__What the exercise asks__. From the listing below, work out how many lines contain "computer"; the answer is that number and nothing more.

--- Excerpted records ---

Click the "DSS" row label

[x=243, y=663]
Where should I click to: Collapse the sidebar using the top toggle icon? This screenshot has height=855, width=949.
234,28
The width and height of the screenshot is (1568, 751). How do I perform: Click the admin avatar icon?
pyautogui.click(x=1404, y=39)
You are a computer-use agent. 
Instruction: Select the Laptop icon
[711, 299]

---
--- Excerpted records ---

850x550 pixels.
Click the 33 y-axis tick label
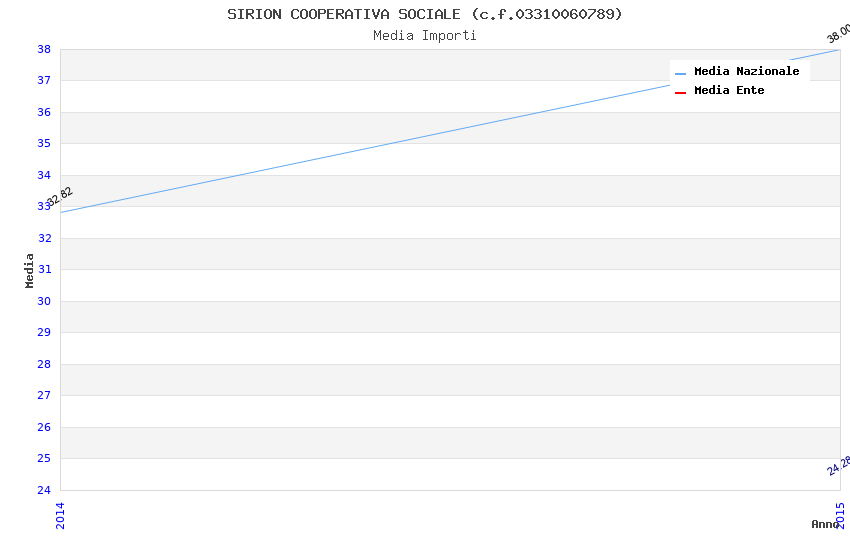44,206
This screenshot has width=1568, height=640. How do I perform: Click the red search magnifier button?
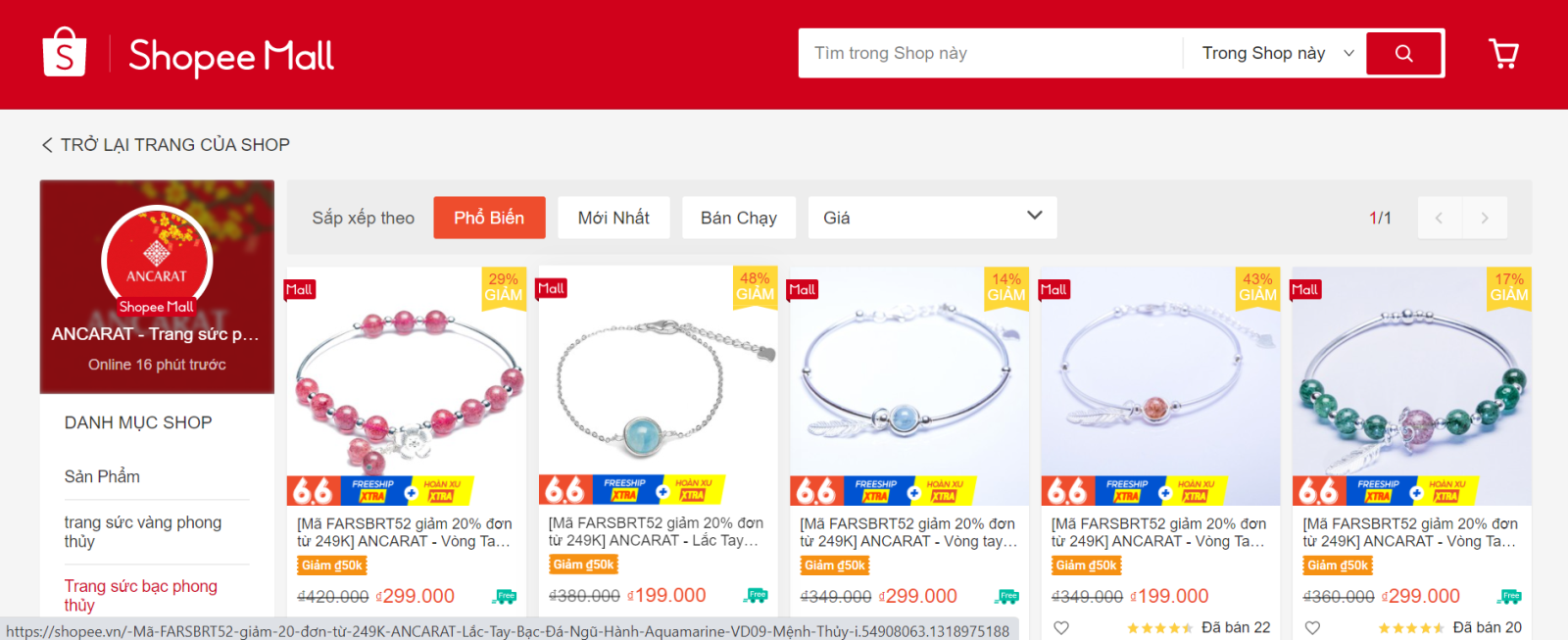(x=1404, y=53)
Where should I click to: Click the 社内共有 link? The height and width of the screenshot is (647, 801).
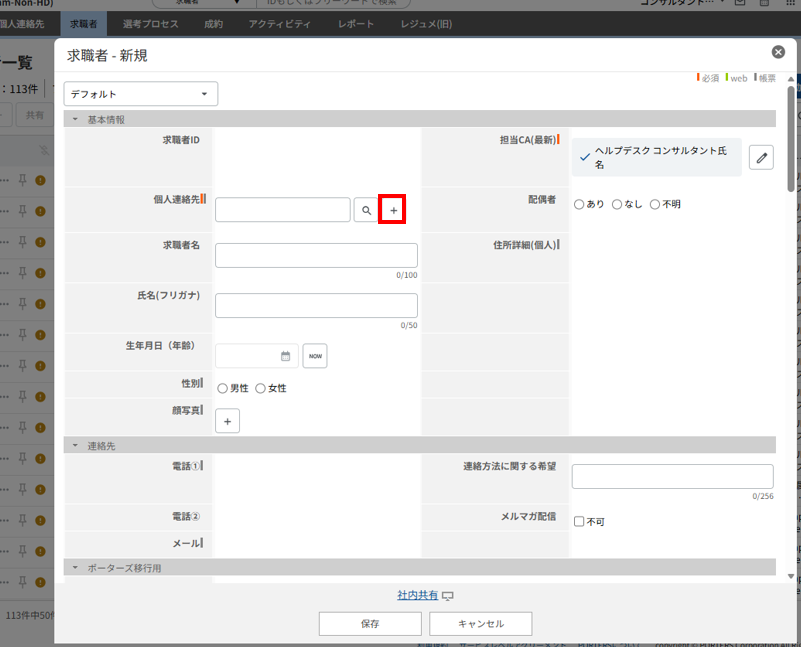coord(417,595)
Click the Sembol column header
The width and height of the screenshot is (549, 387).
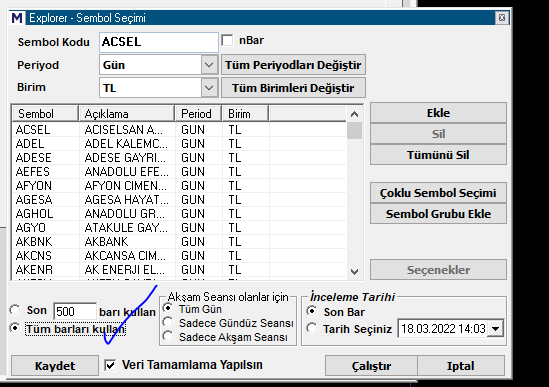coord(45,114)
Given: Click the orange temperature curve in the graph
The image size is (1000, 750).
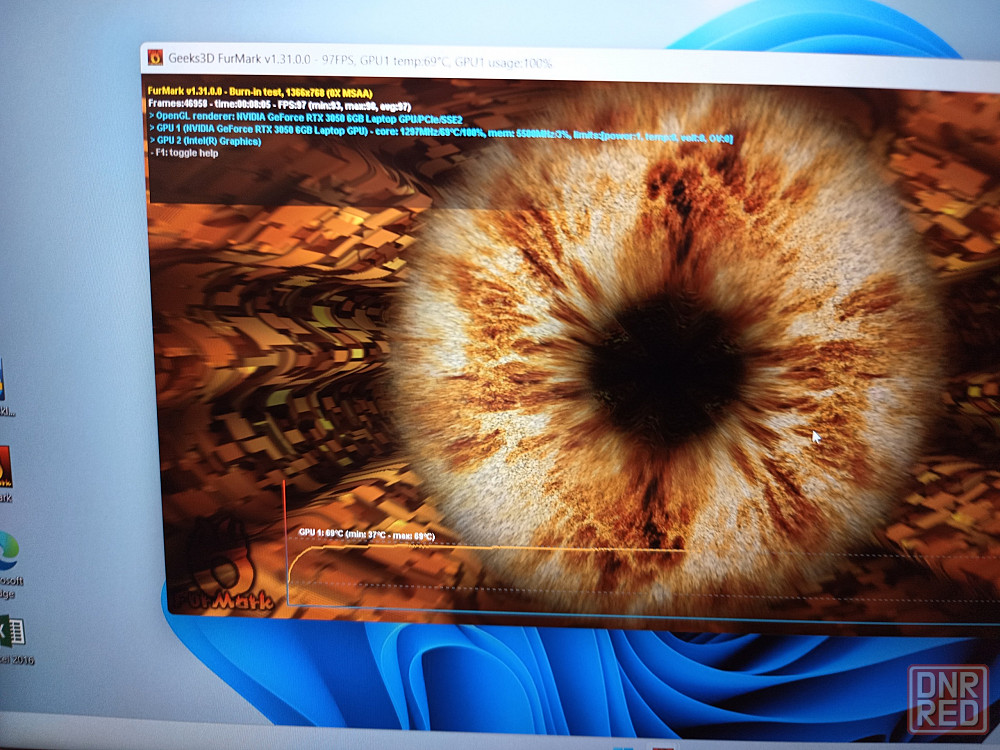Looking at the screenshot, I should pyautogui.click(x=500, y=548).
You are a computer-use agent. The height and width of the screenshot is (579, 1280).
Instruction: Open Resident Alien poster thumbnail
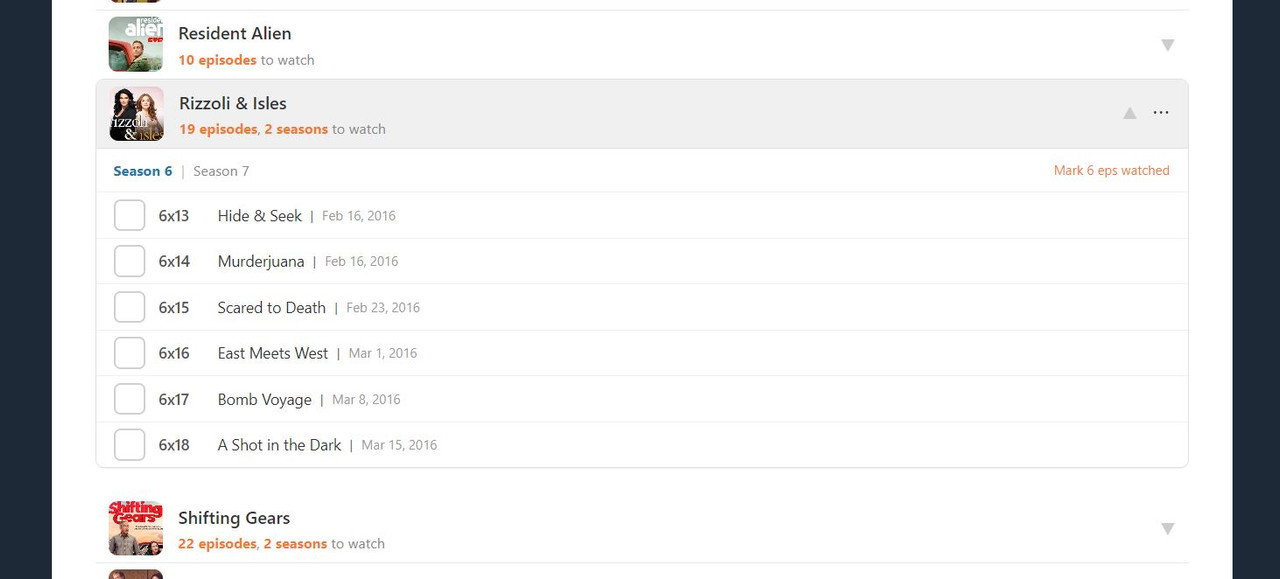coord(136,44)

---

__Response to the exercise__. 2